=== Passage provided ===

= = =

The Asahi Shimbun
Monday, June 18, 2007
POINT OF VIEW / Hal Drake
Okinawa deserves to be free of the U.S. military
Special to The Asahi Shimbun
I believe the United States should pull its military forces out of Okinawa and leave the prefecture floating free and clear, with no defensive arms except those Japan’s Self-Defense Forces.
When I joined Pacific Stars and Strips in Okinawa in 1956, there was an urgent and necessary need for American muscle on ground that we had recently savaged past the roots.
There was that open wound called the Cold war, born soon after the last breath of the Battle of Okinawa. The Soviet Union was powerful and dangerous and had shown in Hungary it would go to brutish extremes to hold war-gotten gains. There was also the infected sore of North Korea.
Both sides brandished nuclear spears. Was there only no-way-out way ahead? The astute American diplomat, George F. Kennam, held up a restraining hand. Relax that restless trigger finger, Kennan urged.
Russia, ruled by a faulty system, was born for failure. Wait it out and let that happen. And so it would be.
Okinawa was the last totally American ground in Asia, loosely granted something called “residual sovereignty.” The ground of Okinawas was theirs to walk on but not to govern. Americans did that, as they held a sturdy footing on a formidable base.
Back then, Okinawa resembled a kind of little America, with Kentucky Fried Chicken and the massive face of Col. Sanders beaming over a highway. But the ruling presence changed many times, personified by a procession of generals. The general on the hill could be named Booth or Hood or Shapley or whomever.

= = =

=== Information provided ===
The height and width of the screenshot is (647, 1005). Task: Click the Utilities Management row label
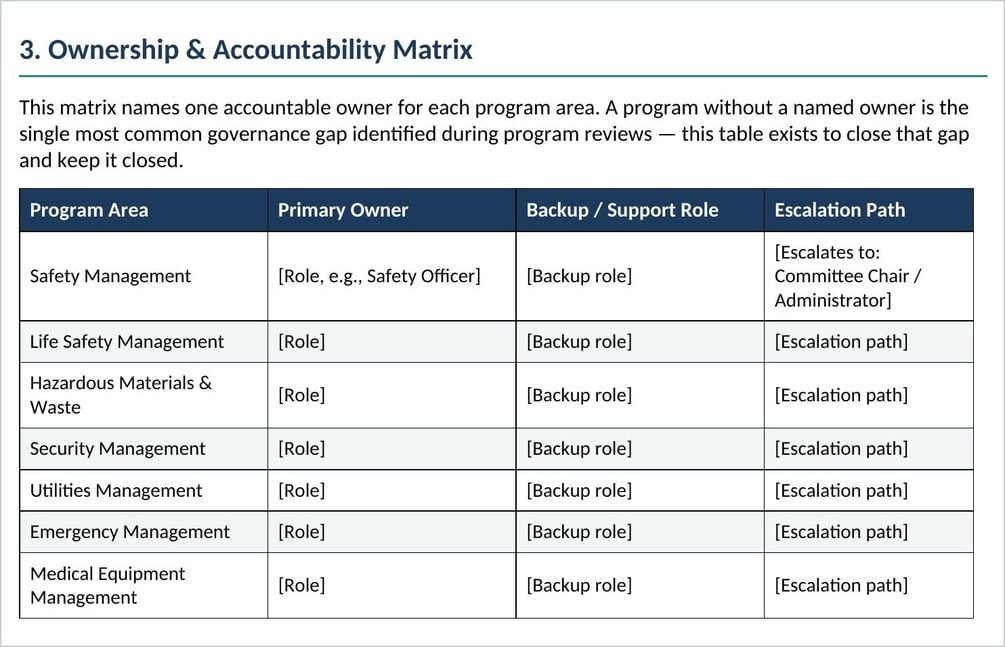tap(116, 491)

= = =

=== Check your understanding ===
1. Which fast-food chain does the Okinawa opinion piece mention as part of the "little America" on the island?
2. Quote the Okinawa opinion piece, starting with "There was that" and going on through "it would be.".

=== Responses ===
1. Kentucky Fried Chicken

2.
There was that open wound called the Cold war, born soon after the last breath of the Battle of Okinawa. The Soviet Union was powerful and dangerous and had shown in Hungary it would go to brutish extremes to hold war-gotten gains. There was also the infected sore of North Korea.
Both sides brandished nuclear spears. Was there only no-way-out way ahead? The astute American diplomat, George F. Kennam, held up a restraining hand. Relax that restless trigger finger, Kennan urged.
Russia, ruled by a faulty system, was born for failure. Wait it out and let that happen. And so it would be.